Records from a data collection:
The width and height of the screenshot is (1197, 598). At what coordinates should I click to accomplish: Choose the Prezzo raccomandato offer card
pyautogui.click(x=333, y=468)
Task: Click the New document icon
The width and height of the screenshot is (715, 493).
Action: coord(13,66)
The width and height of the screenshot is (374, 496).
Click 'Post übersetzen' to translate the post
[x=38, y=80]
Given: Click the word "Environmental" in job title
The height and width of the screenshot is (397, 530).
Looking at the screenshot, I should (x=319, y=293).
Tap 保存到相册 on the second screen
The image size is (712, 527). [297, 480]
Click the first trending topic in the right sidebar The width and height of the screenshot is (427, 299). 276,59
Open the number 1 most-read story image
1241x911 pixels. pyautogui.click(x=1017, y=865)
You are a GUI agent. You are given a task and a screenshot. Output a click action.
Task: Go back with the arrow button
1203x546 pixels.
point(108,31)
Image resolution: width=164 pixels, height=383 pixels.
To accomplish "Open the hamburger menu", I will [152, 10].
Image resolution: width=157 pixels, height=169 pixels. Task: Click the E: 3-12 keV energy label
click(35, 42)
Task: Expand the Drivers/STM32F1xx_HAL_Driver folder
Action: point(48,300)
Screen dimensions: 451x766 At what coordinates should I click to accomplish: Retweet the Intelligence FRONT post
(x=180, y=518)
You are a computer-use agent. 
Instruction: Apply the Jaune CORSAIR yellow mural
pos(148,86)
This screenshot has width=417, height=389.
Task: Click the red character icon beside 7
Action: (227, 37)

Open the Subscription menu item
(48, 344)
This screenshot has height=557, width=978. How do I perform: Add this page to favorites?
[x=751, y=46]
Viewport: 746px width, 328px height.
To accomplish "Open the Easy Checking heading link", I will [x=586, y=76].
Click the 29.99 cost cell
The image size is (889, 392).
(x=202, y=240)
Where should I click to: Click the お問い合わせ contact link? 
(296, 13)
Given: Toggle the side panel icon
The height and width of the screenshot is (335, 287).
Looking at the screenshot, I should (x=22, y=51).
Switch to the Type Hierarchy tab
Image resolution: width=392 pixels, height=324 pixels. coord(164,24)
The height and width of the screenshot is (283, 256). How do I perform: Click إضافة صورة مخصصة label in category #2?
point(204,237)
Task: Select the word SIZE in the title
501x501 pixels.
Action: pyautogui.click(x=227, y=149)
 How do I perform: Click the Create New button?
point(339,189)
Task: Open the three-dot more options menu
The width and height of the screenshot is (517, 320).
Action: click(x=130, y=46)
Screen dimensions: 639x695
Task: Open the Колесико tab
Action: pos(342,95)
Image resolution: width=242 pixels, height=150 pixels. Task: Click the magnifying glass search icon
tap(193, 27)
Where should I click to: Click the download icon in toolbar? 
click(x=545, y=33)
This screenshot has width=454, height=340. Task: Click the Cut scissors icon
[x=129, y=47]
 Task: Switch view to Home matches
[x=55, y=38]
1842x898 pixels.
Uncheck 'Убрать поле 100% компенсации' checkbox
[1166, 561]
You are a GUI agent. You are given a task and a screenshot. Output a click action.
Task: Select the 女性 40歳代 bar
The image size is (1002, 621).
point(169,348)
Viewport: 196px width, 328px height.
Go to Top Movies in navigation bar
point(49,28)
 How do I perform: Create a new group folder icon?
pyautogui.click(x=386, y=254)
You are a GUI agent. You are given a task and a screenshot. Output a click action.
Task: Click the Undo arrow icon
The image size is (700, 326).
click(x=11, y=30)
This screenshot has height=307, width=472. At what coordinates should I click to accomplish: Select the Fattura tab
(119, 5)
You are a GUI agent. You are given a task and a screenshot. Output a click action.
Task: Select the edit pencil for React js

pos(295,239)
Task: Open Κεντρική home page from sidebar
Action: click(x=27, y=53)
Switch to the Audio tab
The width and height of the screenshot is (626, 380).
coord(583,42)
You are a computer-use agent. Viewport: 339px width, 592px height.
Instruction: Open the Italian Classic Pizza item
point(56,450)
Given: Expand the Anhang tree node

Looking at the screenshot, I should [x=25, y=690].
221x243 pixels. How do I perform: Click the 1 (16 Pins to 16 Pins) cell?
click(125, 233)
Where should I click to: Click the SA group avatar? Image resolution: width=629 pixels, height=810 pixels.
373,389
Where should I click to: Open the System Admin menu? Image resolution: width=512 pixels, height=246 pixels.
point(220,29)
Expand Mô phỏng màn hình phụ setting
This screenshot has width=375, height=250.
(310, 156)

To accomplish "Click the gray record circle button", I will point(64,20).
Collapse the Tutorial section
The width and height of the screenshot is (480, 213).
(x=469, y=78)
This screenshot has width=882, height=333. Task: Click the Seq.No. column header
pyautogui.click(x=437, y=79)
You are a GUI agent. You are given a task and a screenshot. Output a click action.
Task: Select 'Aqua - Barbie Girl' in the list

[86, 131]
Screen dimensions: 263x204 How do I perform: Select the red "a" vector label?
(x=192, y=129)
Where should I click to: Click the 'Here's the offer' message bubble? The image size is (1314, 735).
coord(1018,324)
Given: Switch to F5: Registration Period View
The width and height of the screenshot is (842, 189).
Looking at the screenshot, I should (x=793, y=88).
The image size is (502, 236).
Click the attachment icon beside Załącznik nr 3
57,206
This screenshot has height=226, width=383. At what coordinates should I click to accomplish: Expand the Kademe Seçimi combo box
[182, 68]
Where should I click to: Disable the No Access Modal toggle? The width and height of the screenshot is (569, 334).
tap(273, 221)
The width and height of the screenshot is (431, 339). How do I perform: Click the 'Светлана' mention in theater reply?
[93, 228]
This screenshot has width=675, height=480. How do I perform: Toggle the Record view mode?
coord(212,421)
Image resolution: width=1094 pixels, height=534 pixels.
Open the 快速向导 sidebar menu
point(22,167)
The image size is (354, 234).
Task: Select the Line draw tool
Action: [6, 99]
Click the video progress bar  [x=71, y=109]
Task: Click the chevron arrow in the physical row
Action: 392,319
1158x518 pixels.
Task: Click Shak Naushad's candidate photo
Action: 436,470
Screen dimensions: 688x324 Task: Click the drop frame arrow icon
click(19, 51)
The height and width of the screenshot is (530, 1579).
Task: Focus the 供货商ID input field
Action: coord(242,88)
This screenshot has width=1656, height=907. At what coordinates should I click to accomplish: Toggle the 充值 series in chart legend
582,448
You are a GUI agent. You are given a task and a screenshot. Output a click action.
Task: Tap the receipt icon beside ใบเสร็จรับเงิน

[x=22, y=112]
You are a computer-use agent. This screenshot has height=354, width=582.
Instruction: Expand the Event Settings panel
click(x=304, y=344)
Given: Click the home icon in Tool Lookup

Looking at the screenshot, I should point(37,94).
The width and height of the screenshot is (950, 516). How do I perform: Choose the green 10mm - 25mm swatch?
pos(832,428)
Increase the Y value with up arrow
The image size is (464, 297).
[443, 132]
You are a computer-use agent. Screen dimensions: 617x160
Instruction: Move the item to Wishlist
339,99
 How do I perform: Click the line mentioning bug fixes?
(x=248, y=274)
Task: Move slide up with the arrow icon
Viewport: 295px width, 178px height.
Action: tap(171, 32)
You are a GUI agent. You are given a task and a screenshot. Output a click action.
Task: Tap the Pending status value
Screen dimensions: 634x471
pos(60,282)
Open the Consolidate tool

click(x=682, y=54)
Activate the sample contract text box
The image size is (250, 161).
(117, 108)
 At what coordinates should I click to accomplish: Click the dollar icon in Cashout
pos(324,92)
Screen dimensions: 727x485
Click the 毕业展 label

### Description of the task
For every line above that includes the string "word", copy the line.

### Reply
Given: Click the word "Environmental" in job title
Task: Select the word SIZE in the title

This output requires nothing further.